> **PROBLEM REQUIREMENTS**
Rewrite each line of the listing below as an item in a numbered list, skipping any blank lines and omitting the pictures.

____ DATA FOR PROCESSING

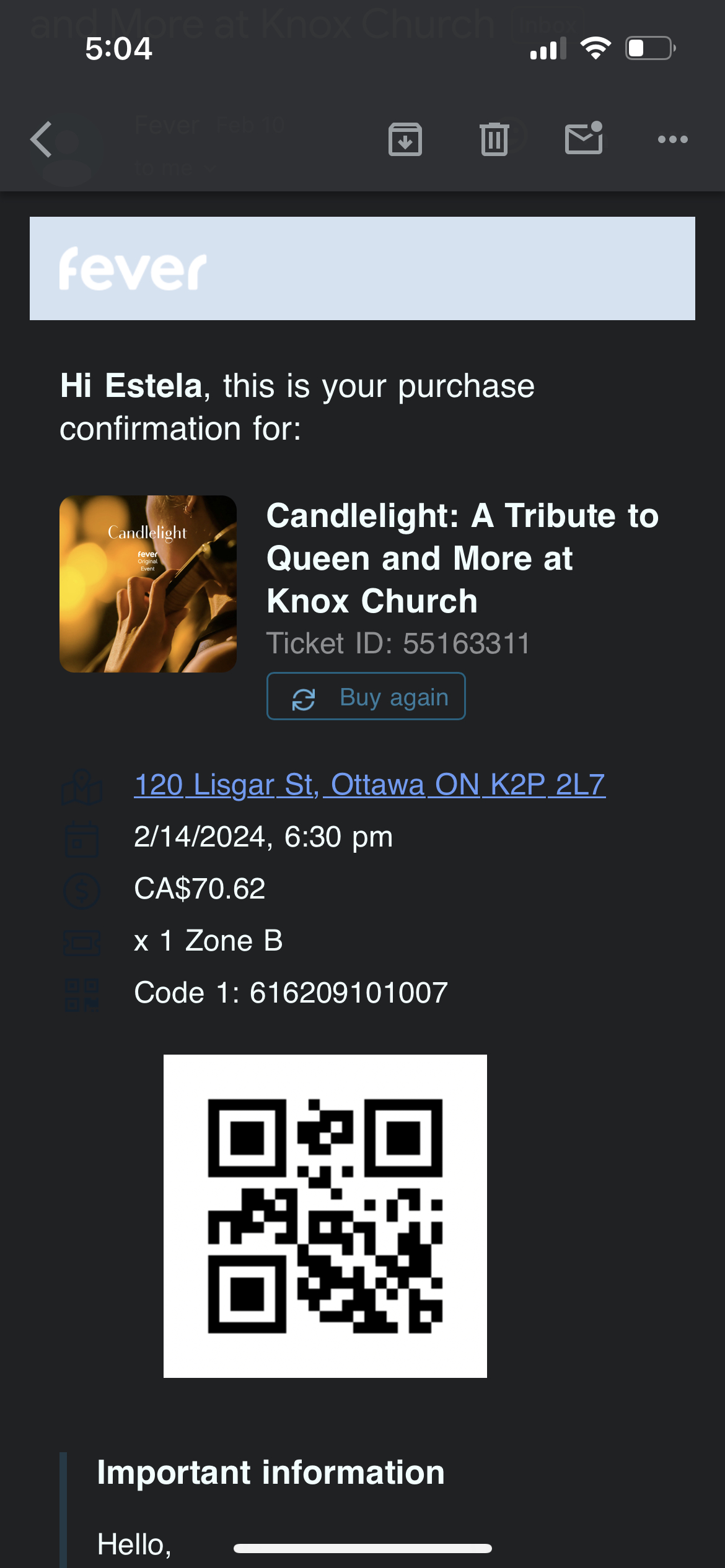Tap the back arrow to return to inbox
The height and width of the screenshot is (1568, 725).
coord(42,139)
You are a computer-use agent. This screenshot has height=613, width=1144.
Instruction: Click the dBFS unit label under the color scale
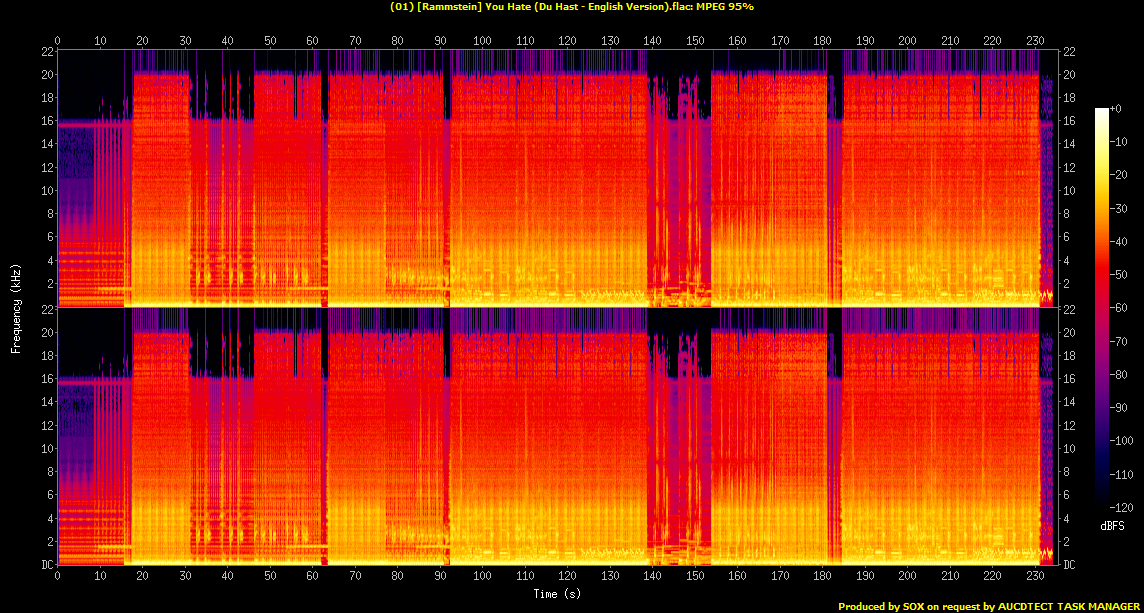tap(1112, 523)
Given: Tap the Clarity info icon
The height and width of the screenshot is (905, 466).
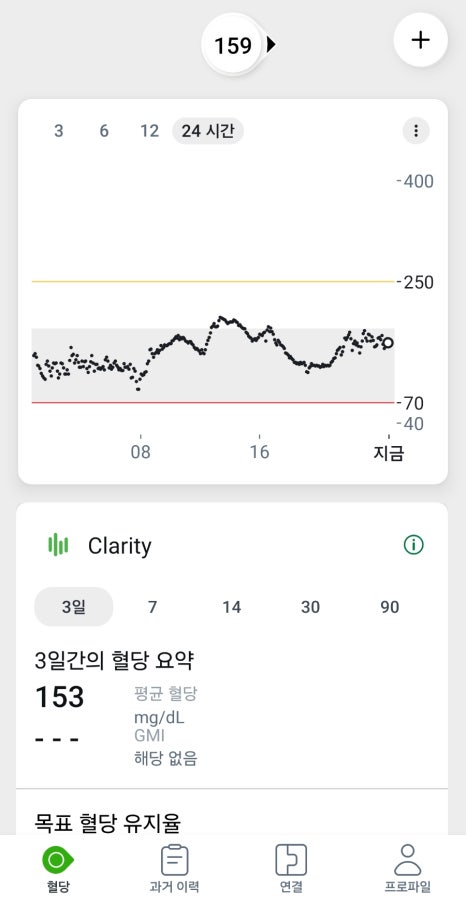Looking at the screenshot, I should coord(413,544).
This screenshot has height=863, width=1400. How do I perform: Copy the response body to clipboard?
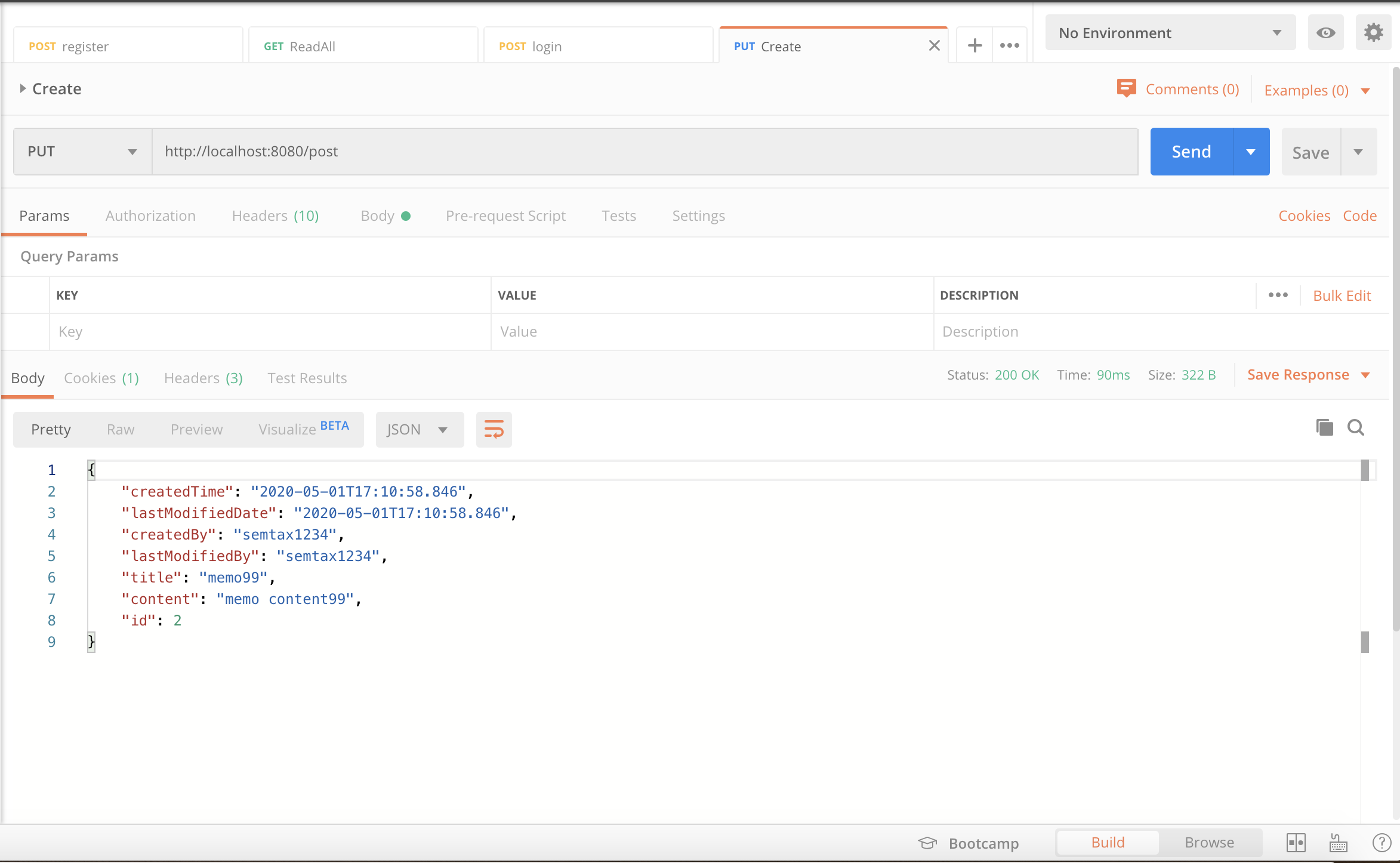point(1324,427)
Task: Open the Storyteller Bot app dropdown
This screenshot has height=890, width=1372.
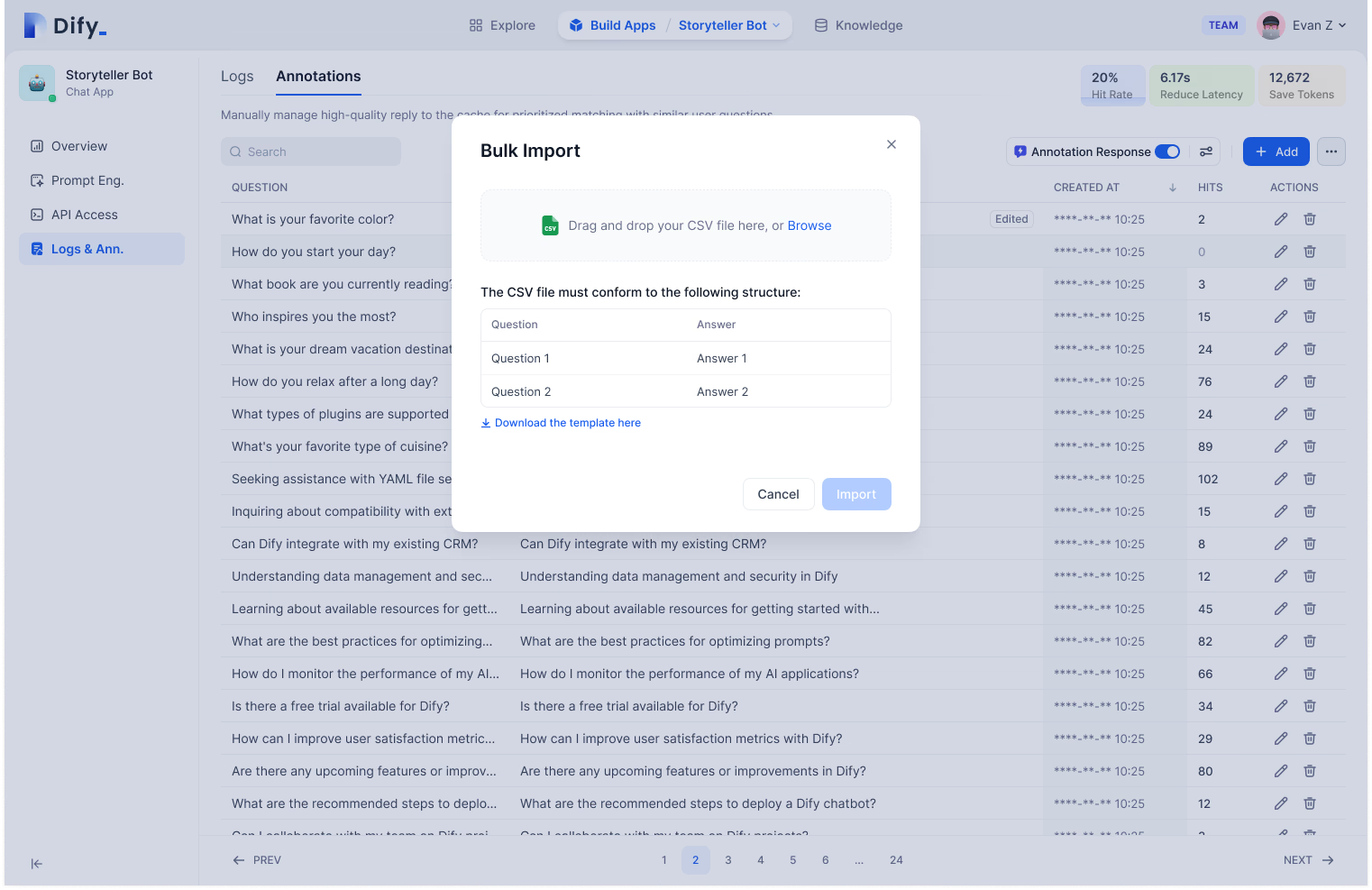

________

> **SOLVED PROBLEM**
1. Tap the back arrow to return to inbox
2. The height and width of the screenshot is (1568, 725).
3. coord(42,139)
4. You are a computer-use agent. This screenshot has height=613, width=1144.
5. Instruction: Click the dBFS unit label under the color scale
6. tap(1112, 523)
7. Given: Tap the Clarity info icon
8. The height and width of the screenshot is (905, 466).
9. Looking at the screenshot, I should coord(413,544).
10. This screenshot has height=863, width=1400. How do I perform: Copy the response body to clipboard?
11. point(1324,427)
12. Task: Open the Storyteller Bot app dropdown
13. This screenshot has height=890, width=1372.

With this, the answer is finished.